Indirect smoking uses lower temperatures and a heat source offset, rather than directly underneath, the beef.

Basically, hot air and smoke slow-cook the meat, penetrating it over time for that oh-so-tasty flavor. Ideal for brisket—because in Texas, if you’re not smokin’ brisket, you’re not really living.

What
You'll Need

Wood
Tips

  • Wood chunks of 1-2″ thickness work best.
  • Experiment by using chunks or chips of flavor-producing wood like mesquite, hickory, pecan, apple or cherry.
  • Stay away from resinous wood, such as pine, as it will produce an unpleasant taste.

A Step-by-Step Guide

Indirect Smoking Beef

Fear not the smoker—we’ve got your back. Check out this video for a quick tutorial on how to smoke your brisket like a Texas pit master.

01

Oil up your grate

Lightly coat grate with vegetable oil or vegetable oil spray. Close cooking chamber lids.
Always start the smoking process with clean grates.
02

Prepare your firebox

Place 3-5 lbs. of charcoal in center of the firebox.
03

Light charcoal & let it burn

Open the firebox air vent approximately 1-2", and smokestack damper halfway. With firebox lid open, stand back, carefully light charcoal and allow to burn until covered with a light ash (approx. 20 mins).
Charcoal lighter fluid must completely burn off prior to closing firebox lid.
04

Add your wood chunks

Once coals have ashed over, add wood chunks. Do not shut firebox lid until the smoke is Clean Smoke, often called Blue Smoke by Texas pit masters.
05

Adjust cooking temperature

Close firebox lid. Adjust the firebox air vent and smokestack damper to regulate cooking temperature.
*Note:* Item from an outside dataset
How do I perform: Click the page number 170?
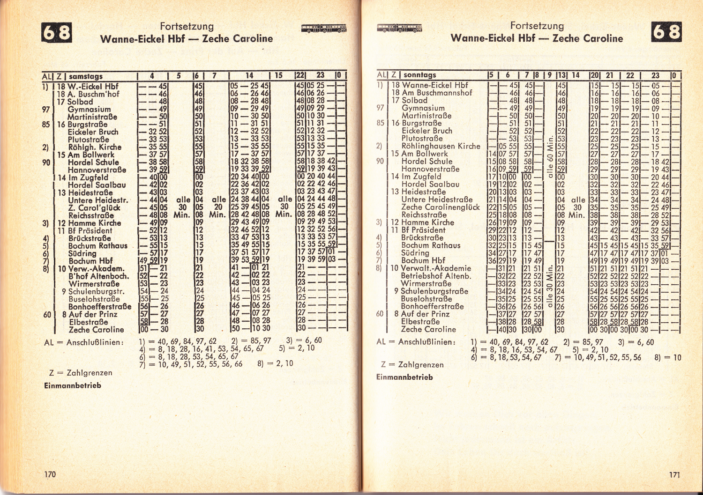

The ideal smoking temperature is between 200°F-250°F.
Do not fully close air vent, damper and lids or flame will suffocate.
06

Next, add your brisket

Place well-seasoned brisket on cooking grate, fat side up, in the cooking chamber.
Put the point of the brisket (thickest side) on the firebox side to help with even cooking. Consider a heat-proof meat thermometer to monitor the internal temperature without opening the cooking chamber lid.
07

Monitor cooking & brisket temperature

Maintain a consistent cooking temperature by adding wood chunks as needed. Monitor the internal temperature of the brisket throughout the cooking process. The ideal finished internal temperature is 195°F-205°F.
Allow approximately one hour cooking time per pound of brisket. Limit opening the cooking chamber lid as it releases heat and extends cooking time.
08

Allow the brisket to rest

Remove brisket from smoker and allow to rest. (min. of 30 mins)
Wrap brisket in peach paper/butcher paper while resting to maintain juiciness.
09

Shut down your smoker completely

Suffocate the flame and cool your smoker down by fully closing the air vent, damper and lids.

Cooking Time Guide

Allow at least one hour of cooking time per pound. A properly-cooked brisket should be well done and fork tender.

Although this formula serves a guideline, keep in mind many variables will affect actual cooking times (i.e., outside cooking temperature, amount of charcoal and/or wood chunks, the number of times the lid is opened and proximity of food to the heat source).